*Data entries:*
*** Block opens ***
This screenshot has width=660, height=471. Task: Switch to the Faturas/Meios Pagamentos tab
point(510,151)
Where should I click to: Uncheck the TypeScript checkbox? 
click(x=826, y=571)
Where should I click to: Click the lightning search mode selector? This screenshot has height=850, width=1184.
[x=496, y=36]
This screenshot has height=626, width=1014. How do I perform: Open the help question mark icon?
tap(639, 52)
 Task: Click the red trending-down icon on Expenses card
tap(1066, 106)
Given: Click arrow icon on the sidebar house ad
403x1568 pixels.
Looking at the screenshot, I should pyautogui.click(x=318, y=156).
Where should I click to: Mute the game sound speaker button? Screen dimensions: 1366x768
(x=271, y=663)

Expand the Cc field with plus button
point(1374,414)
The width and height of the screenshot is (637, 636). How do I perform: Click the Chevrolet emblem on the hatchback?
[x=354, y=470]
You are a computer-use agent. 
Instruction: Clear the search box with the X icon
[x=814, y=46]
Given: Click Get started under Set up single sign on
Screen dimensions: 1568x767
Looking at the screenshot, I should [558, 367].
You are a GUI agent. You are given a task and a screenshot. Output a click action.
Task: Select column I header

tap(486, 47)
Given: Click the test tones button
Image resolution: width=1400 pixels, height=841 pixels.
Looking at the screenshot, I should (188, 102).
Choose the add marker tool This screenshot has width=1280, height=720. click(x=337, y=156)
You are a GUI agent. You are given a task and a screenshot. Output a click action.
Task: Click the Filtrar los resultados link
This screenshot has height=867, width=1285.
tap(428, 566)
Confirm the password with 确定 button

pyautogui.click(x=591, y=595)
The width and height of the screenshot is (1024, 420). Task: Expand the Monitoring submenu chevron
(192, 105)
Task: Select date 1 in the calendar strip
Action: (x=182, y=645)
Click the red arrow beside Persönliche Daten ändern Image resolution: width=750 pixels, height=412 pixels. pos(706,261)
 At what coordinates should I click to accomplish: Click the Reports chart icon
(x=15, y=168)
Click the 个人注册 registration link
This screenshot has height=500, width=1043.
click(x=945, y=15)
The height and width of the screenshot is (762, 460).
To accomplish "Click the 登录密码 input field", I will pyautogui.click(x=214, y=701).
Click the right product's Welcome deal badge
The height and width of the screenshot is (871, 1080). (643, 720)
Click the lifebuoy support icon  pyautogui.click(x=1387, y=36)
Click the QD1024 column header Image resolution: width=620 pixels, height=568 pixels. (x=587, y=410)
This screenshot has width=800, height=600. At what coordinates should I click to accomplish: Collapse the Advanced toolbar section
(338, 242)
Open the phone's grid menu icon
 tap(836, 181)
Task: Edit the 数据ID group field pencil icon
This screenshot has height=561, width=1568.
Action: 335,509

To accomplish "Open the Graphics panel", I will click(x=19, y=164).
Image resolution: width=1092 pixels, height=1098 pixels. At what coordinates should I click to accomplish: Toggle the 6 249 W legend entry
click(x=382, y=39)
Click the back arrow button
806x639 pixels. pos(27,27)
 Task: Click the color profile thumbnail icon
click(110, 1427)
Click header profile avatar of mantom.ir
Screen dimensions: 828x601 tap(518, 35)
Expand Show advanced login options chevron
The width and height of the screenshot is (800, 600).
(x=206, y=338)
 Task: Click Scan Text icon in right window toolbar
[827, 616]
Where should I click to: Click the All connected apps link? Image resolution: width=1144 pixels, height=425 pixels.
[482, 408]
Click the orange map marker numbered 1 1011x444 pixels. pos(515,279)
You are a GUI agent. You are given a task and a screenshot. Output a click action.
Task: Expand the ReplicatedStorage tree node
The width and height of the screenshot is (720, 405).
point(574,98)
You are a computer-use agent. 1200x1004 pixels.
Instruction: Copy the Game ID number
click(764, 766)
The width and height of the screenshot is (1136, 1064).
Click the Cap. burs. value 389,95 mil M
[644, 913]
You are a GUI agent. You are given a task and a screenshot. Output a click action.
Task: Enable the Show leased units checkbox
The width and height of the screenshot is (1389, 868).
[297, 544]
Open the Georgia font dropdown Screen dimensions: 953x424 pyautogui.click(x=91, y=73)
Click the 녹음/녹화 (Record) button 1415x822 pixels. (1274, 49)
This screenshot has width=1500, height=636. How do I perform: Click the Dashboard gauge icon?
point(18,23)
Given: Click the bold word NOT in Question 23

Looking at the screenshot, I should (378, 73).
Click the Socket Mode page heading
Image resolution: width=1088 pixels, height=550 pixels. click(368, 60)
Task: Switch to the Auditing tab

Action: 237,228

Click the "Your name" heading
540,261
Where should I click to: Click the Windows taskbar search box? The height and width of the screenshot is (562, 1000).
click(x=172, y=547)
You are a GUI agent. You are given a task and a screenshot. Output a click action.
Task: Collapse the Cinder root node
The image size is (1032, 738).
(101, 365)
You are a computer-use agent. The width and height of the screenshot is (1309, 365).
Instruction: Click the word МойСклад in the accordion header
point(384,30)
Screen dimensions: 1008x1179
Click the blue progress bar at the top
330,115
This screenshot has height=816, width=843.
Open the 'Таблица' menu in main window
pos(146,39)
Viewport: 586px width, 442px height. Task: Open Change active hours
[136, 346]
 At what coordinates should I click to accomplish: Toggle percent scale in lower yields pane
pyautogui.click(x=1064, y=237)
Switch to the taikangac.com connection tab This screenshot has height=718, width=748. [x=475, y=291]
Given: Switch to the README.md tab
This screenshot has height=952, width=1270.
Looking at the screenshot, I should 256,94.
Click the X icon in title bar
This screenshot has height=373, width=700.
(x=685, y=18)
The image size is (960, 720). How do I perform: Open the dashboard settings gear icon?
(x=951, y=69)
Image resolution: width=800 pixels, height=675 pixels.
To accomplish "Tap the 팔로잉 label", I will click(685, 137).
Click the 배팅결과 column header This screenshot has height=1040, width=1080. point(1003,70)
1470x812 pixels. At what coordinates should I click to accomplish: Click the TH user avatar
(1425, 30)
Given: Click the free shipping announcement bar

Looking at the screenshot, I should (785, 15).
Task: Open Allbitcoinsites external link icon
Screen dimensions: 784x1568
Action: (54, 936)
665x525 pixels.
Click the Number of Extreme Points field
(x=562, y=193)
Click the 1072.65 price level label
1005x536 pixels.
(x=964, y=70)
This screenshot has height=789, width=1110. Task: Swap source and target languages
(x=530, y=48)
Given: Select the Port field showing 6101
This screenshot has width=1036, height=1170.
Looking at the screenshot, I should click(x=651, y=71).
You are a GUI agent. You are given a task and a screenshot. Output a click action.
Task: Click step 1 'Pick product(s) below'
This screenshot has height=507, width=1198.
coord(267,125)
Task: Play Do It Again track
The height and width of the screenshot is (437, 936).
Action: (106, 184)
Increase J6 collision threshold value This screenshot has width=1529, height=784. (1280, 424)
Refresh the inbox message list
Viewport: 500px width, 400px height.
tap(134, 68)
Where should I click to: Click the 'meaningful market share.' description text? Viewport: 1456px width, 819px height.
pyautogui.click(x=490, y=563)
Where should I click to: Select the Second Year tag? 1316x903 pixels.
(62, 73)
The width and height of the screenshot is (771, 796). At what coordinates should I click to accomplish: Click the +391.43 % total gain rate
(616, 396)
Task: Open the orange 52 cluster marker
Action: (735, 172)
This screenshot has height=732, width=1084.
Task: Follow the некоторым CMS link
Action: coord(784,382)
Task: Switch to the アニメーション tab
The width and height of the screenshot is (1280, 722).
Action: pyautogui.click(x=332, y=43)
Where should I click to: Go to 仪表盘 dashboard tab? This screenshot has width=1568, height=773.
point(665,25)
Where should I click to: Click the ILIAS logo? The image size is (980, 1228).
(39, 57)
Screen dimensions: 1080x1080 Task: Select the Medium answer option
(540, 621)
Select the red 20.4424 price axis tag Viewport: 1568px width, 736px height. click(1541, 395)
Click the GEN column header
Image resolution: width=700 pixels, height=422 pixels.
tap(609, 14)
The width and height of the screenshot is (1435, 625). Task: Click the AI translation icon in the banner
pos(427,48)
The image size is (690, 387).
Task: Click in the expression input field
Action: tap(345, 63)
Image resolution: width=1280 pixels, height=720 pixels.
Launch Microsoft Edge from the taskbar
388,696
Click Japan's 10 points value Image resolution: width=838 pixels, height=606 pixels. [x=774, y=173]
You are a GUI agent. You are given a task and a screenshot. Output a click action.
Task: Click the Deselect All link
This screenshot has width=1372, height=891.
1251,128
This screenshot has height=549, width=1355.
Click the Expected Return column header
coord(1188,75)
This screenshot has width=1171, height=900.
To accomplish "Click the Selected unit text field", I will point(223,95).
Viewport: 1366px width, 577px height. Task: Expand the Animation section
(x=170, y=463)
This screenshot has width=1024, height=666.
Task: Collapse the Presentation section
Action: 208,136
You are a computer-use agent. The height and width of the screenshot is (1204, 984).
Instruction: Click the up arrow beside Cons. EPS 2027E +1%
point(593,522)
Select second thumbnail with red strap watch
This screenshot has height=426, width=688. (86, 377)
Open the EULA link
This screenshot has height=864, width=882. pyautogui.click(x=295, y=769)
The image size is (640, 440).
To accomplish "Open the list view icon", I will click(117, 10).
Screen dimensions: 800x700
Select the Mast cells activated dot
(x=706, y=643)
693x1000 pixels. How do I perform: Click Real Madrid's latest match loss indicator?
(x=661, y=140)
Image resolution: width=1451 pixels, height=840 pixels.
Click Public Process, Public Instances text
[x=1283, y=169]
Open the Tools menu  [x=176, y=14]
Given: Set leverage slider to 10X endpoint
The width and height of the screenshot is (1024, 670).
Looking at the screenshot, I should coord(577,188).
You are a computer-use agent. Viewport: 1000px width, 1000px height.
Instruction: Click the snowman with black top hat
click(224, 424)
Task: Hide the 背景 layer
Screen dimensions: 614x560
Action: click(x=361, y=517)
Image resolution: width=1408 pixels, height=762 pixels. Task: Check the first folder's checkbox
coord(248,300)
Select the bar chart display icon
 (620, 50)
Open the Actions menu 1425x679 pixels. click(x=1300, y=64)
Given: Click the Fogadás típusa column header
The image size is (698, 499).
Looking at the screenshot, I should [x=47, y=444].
*** Block closes ***
*EXERCISE OBJECTIVE:*
Could you set down, exactly as written, the lines above between the one holding "Click the Socket Mode page heading" and the one holding "Given: Switch to the README.md tab", inclusive, and nothing more?

*RESULT OF THE EXERCISE:*
Click the Socket Mode page heading
Image resolution: width=1088 pixels, height=550 pixels. click(368, 60)
Task: Switch to the Auditing tab

Action: 237,228

Click the "Your name" heading
540,261
Where should I click to: Click the Windows taskbar search box? The height and width of the screenshot is (562, 1000).
click(x=172, y=547)
You are a GUI agent. You are given a task and a screenshot. Output a click action.
Task: Collapse the Cinder root node
The image size is (1032, 738).
(101, 365)
You are a computer-use agent. The width and height of the screenshot is (1309, 365).
Instruction: Click the word МойСклад in the accordion header
point(384,30)
Screen dimensions: 1008x1179
Click the blue progress bar at the top
330,115
This screenshot has height=816, width=843.
Open the 'Таблица' menu in main window
pos(146,39)
Viewport: 586px width, 442px height. Task: Open Change active hours
[136, 346]
 At what coordinates should I click to accomplish: Toggle percent scale in lower yields pane
pyautogui.click(x=1064, y=237)
Switch to the taikangac.com connection tab This screenshot has height=718, width=748. [x=475, y=291]
Given: Switch to the README.md tab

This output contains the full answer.